Data for this task START

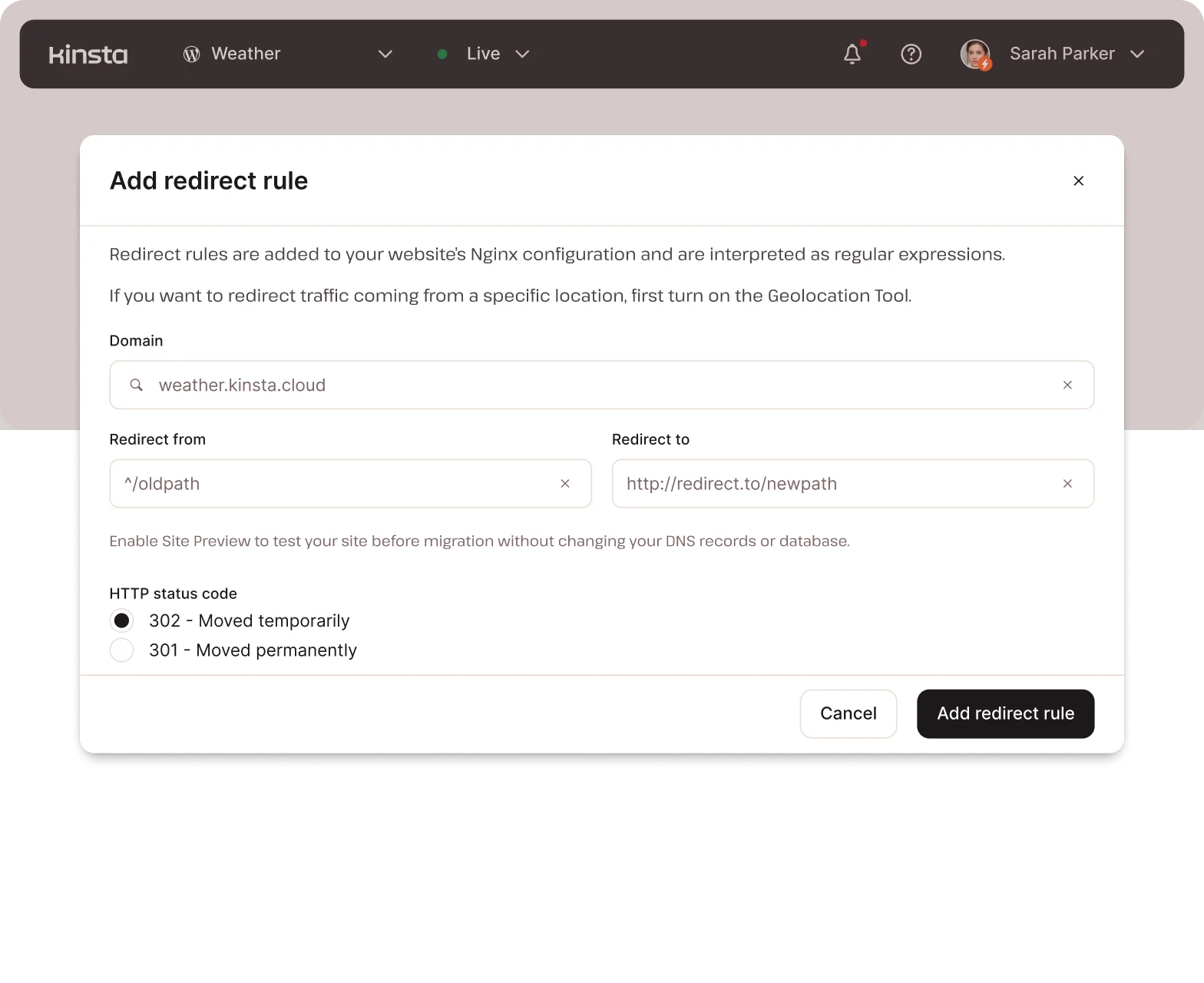The image size is (1204, 983).
Task: Click the Domain search input field
Action: click(x=599, y=385)
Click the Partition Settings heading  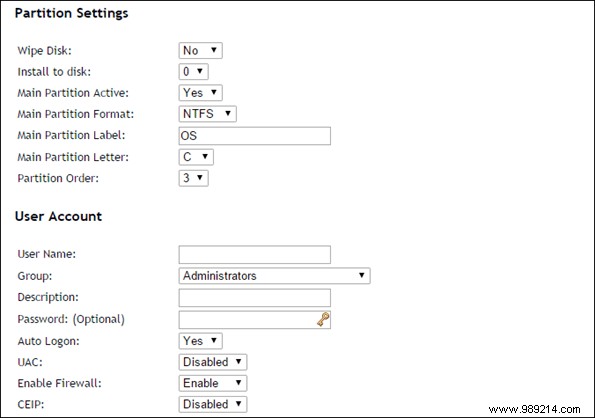pos(71,13)

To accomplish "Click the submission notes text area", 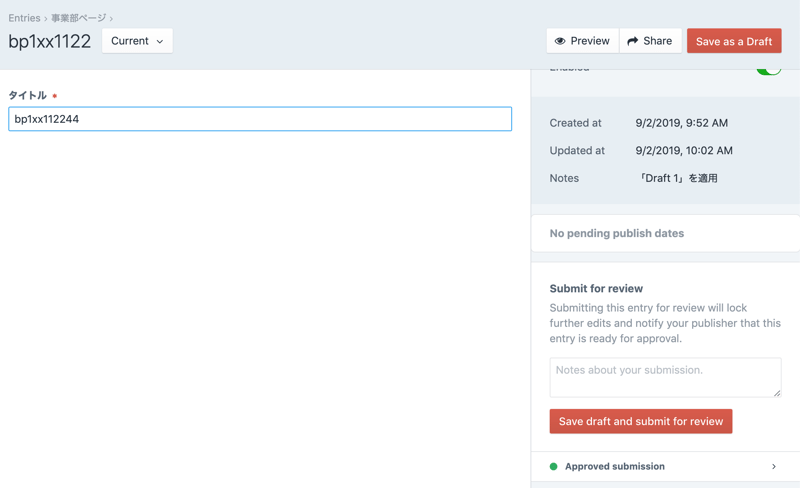I will point(664,377).
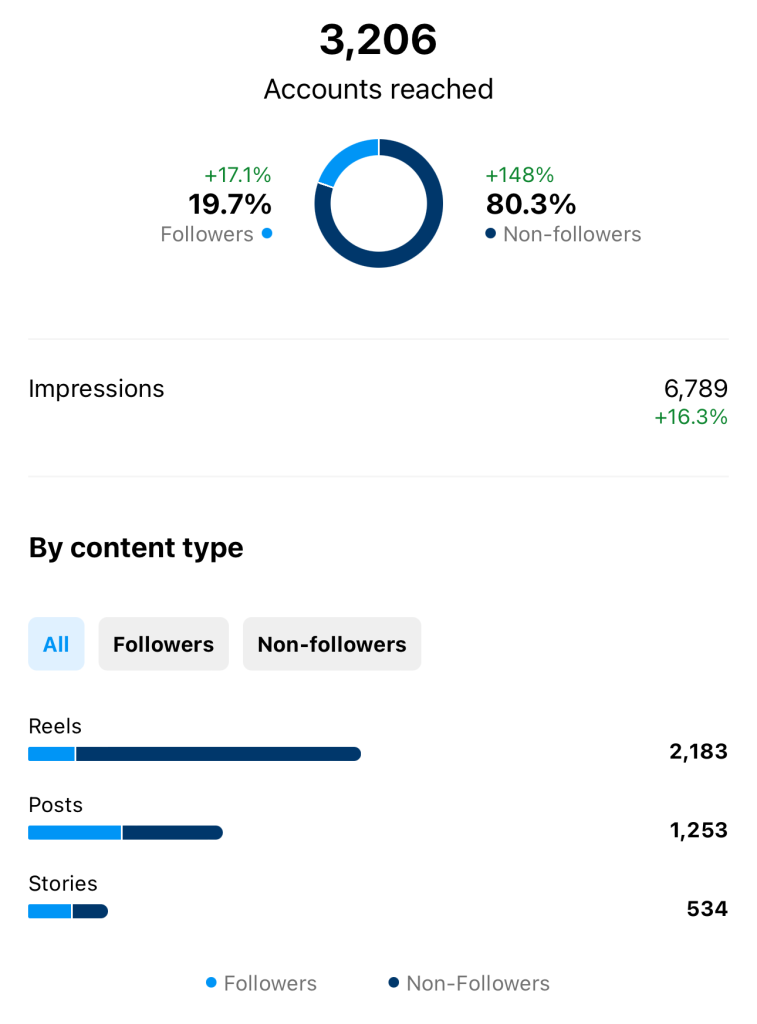Switch to the Non-followers filter chip
This screenshot has height=1024, width=757.
click(x=332, y=644)
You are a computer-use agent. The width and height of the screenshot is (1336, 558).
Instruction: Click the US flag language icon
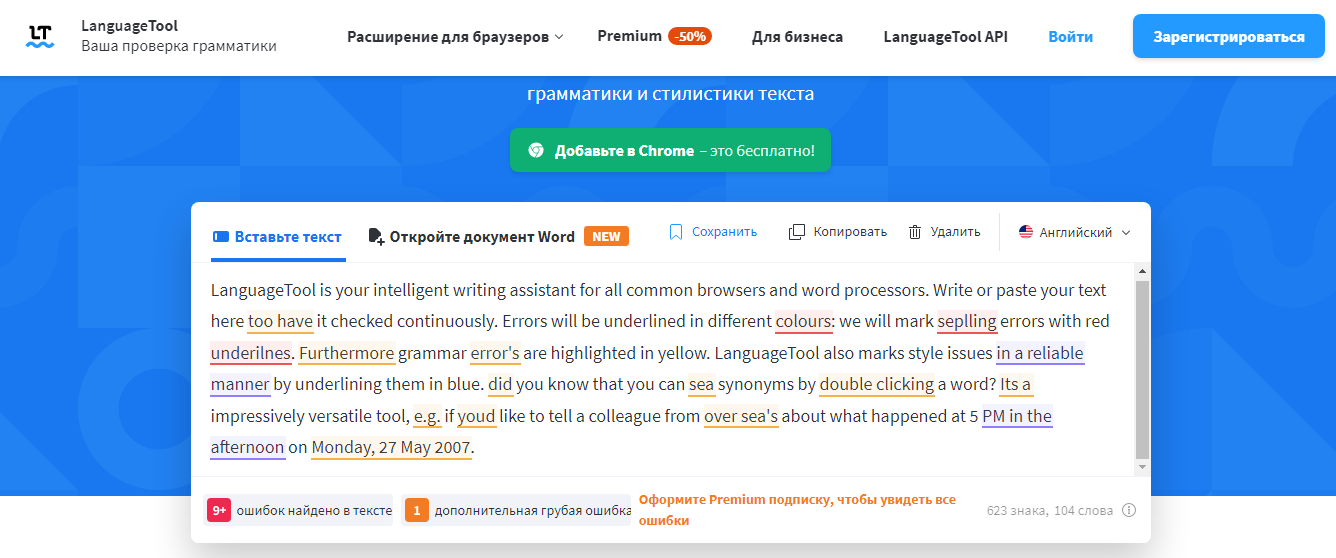tap(1025, 232)
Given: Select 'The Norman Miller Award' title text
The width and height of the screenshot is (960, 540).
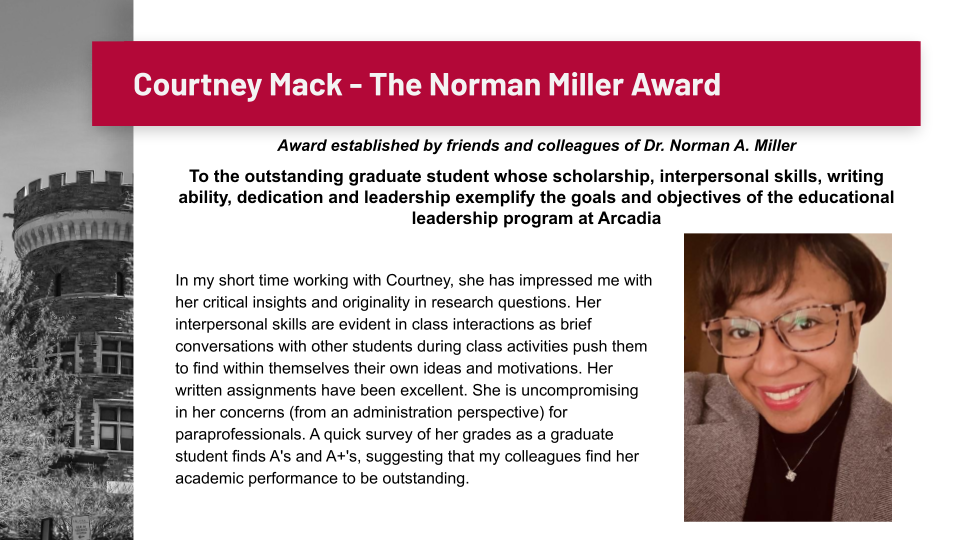Looking at the screenshot, I should (545, 84).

Data for this task END

--- Exercise brief ---
With the pictures removed, write out exactly the lines from the line containing "You are a computer-use" through the last line of the material above, both included.

--- Response area ---
You are a computer-use agent. The width and height of the screenshot is (1336, 558).
Instruction: Click the US flag language icon
tap(1025, 232)
Given: Select 'The Norman Miller Award' title text
The width and height of the screenshot is (960, 540).
Looking at the screenshot, I should (545, 84).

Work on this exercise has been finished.